In the records below, find the line containing "Collapse the Temperatures tree node" and the line containing "Task: Open the More menu"; please repeat exactly the lines from one to the other, both included, and nothing more.

Dataset excerpts
◆ ◆ ◆ ◆ ◆ ◆ ◆

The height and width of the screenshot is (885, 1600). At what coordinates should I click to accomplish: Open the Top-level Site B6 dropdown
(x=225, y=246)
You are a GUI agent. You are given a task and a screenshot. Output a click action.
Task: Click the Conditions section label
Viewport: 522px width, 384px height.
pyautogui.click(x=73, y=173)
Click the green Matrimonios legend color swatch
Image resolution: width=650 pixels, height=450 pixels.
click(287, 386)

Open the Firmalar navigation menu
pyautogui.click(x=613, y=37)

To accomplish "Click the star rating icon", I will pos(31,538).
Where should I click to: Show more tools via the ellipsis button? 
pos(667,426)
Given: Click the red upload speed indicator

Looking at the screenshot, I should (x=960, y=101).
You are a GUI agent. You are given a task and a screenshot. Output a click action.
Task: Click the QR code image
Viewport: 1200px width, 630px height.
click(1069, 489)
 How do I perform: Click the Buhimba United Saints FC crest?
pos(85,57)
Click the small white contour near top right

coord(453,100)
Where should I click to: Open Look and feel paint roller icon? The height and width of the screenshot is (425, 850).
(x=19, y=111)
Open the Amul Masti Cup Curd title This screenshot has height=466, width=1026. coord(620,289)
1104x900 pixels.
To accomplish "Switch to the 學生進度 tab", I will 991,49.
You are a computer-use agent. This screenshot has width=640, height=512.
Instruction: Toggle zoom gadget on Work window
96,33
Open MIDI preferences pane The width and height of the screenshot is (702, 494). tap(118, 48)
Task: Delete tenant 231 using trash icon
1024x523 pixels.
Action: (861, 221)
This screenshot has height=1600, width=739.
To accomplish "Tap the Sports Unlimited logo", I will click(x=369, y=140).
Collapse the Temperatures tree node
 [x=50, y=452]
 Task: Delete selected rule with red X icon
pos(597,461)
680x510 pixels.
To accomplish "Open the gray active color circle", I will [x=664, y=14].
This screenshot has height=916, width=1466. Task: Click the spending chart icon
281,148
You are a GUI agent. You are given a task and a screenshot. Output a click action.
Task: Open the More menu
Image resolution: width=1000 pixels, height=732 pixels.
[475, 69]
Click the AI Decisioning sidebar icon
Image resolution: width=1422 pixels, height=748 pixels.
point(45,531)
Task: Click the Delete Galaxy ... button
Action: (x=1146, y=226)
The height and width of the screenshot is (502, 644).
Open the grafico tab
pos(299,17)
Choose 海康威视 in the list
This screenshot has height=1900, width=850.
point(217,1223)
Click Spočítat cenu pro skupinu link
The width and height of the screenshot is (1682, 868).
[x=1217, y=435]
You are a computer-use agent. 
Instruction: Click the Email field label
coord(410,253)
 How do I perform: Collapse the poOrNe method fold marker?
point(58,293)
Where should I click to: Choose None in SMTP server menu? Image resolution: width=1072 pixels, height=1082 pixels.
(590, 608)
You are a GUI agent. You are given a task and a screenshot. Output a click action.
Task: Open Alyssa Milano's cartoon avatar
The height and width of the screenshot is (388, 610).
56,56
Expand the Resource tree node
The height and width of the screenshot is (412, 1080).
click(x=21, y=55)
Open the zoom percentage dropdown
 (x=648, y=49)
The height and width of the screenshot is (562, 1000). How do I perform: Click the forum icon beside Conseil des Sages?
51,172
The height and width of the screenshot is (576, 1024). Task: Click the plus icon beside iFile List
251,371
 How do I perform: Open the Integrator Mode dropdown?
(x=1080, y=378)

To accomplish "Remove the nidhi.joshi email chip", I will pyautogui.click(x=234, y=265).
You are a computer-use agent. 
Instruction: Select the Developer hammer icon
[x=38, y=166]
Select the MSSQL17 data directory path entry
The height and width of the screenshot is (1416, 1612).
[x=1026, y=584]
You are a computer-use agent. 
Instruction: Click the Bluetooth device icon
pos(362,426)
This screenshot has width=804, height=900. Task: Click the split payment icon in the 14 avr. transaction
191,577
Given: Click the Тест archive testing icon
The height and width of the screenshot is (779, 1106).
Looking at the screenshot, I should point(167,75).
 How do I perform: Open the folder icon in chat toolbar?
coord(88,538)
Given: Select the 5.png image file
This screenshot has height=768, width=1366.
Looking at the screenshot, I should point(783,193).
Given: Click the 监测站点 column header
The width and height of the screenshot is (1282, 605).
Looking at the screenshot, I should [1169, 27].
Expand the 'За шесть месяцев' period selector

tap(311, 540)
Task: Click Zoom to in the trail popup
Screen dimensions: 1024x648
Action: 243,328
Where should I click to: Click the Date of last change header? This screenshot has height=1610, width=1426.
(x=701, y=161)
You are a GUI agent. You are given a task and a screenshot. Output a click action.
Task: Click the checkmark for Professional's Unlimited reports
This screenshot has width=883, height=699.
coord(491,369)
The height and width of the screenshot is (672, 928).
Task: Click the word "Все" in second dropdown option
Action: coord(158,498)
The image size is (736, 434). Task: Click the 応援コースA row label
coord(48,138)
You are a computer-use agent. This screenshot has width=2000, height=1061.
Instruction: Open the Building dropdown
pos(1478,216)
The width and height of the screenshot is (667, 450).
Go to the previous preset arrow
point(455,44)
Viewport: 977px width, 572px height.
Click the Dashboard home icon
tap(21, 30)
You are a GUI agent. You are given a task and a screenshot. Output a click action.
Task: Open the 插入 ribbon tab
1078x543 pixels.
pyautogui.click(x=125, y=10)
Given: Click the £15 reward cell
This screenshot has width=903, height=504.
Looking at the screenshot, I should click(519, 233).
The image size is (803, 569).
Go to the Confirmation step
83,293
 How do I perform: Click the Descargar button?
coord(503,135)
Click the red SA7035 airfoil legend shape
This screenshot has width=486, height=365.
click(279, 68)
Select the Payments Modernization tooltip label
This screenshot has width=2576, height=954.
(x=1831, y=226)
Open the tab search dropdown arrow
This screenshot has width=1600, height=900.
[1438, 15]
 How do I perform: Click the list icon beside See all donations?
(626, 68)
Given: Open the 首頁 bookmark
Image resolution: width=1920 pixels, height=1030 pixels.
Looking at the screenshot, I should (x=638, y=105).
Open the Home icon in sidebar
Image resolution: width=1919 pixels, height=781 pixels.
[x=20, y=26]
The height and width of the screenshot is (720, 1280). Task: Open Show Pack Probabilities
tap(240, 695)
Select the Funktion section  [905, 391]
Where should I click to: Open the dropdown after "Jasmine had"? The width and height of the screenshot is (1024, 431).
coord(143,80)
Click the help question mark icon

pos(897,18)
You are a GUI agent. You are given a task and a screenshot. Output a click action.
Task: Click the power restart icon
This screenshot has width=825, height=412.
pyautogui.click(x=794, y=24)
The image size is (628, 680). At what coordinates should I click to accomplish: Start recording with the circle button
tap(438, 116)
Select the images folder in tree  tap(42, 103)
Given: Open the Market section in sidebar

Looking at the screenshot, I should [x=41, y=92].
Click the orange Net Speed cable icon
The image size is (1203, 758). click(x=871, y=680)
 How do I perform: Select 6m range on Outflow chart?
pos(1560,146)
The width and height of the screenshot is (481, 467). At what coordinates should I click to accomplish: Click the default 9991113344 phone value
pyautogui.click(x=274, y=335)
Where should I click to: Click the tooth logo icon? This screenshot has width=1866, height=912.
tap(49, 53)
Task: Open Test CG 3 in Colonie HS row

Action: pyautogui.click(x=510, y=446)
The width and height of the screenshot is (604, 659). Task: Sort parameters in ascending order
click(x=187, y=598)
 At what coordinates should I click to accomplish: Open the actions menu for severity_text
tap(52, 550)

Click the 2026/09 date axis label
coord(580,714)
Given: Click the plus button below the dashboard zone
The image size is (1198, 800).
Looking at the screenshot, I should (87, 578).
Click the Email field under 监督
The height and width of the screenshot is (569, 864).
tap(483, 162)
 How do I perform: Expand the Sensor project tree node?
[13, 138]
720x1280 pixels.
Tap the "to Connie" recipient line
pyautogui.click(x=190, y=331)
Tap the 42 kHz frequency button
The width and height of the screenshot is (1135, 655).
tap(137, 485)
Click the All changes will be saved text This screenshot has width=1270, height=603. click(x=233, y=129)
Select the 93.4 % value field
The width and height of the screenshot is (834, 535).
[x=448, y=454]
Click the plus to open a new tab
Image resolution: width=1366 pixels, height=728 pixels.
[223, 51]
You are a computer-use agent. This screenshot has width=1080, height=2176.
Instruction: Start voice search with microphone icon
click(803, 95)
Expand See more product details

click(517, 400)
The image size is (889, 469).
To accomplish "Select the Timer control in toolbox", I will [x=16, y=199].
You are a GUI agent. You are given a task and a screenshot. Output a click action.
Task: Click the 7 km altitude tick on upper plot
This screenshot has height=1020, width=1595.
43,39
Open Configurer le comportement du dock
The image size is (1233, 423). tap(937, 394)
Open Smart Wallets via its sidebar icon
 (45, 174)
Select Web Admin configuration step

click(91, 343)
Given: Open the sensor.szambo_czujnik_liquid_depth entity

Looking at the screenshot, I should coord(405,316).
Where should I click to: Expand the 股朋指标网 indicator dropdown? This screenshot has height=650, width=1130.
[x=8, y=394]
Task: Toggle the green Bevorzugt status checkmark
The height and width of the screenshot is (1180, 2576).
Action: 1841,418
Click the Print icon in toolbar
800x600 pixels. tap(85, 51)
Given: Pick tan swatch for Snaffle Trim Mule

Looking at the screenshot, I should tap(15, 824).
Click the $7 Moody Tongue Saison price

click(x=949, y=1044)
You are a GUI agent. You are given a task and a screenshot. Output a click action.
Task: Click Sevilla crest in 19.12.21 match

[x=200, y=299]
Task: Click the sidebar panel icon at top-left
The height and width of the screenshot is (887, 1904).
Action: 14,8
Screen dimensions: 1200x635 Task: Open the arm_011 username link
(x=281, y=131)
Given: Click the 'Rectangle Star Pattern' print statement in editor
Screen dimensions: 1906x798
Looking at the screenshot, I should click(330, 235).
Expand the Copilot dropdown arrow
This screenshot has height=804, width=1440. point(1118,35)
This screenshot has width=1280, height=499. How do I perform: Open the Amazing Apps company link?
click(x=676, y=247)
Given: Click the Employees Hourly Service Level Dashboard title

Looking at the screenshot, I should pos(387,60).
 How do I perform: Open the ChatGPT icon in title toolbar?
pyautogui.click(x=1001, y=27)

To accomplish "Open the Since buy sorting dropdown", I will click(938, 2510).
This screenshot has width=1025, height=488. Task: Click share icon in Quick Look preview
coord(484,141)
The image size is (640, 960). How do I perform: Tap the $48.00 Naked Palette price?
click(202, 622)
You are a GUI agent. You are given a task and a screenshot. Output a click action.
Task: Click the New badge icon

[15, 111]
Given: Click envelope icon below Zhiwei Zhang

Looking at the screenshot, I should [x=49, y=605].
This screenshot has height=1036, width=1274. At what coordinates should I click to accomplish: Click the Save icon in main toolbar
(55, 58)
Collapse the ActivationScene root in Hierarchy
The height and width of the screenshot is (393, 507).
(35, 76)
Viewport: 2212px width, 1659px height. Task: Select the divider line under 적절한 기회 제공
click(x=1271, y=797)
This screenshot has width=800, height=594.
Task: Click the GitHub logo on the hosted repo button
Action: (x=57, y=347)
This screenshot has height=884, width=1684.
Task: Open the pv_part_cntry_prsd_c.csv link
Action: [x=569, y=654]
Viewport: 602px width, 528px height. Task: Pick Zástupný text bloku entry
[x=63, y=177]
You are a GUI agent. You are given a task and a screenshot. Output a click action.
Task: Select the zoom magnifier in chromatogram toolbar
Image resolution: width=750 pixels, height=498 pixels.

◆ ◆ ◆ ◆ ◆ ◆ ◆

> **Answer area**:
Collapse the Temperatures tree node
 [x=50, y=452]
 Task: Delete selected rule with red X icon
pos(597,461)
680x510 pixels.
To accomplish "Open the gray active color circle", I will [x=664, y=14].
This screenshot has height=916, width=1466. Task: Click the spending chart icon
281,148
You are a GUI agent. You are given a task and a screenshot. Output a click action.
Task: Open the More menu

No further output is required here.